## Exercise brief
Nothing but the lines from the one with "Click the search magnifier icon in sidebar" through the end of the listing should be reproduced, each exactly and with pictures omitted.

## Stored data
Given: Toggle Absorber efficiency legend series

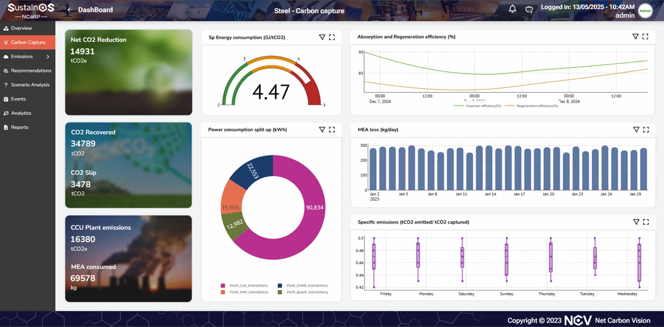Looking at the screenshot, I should point(477,106).
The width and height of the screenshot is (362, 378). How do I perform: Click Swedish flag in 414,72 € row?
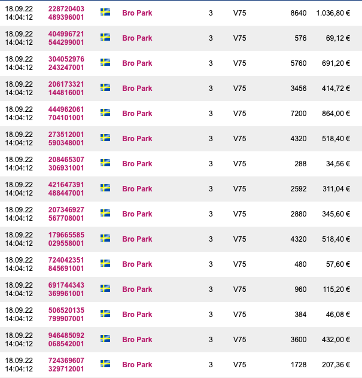pyautogui.click(x=105, y=87)
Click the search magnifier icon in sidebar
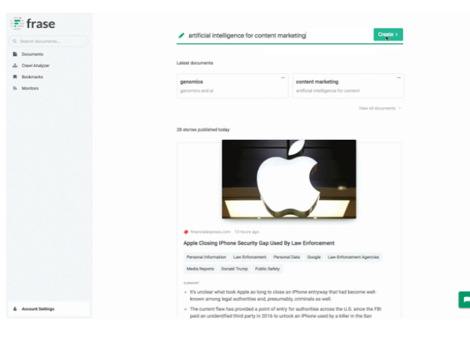470x337 pixels. 15,42
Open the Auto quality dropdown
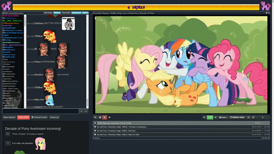The width and height of the screenshot is (274, 154). (223, 118)
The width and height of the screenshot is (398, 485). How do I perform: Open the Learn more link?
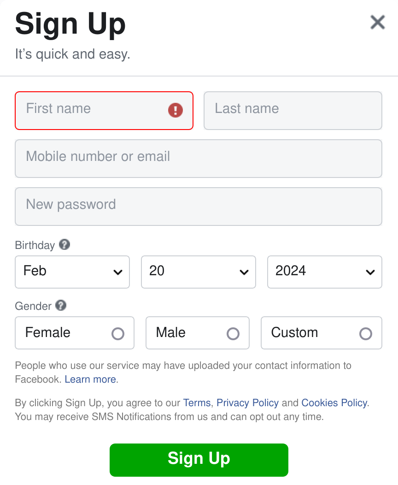point(90,379)
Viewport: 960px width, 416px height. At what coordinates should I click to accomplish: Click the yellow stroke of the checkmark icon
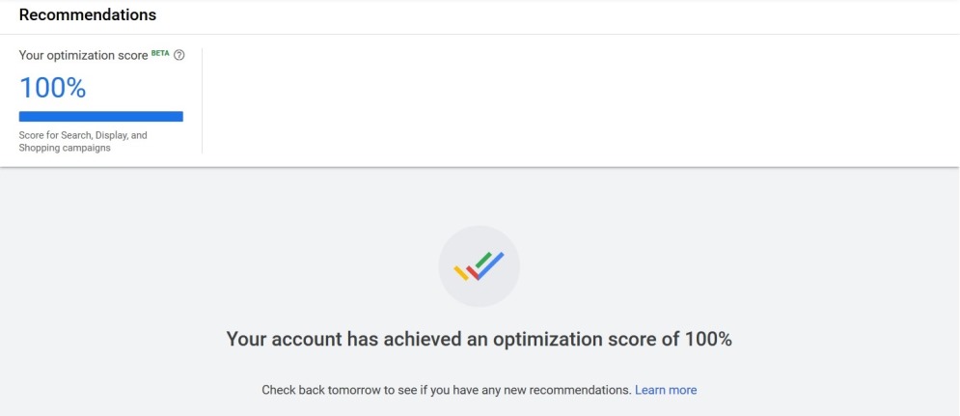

## Answer to this exercise
Click the search magnifier icon in sidebar
470x337 pixels. 15,42
Open the Auto quality dropdown
The width and height of the screenshot is (274, 154). (223, 118)
The width and height of the screenshot is (398, 485). How do I perform: Open the Learn more link?
point(90,379)
Viewport: 960px width, 416px height. At what coordinates should I click to accomplish: Click the yellow stroke of the checkmark icon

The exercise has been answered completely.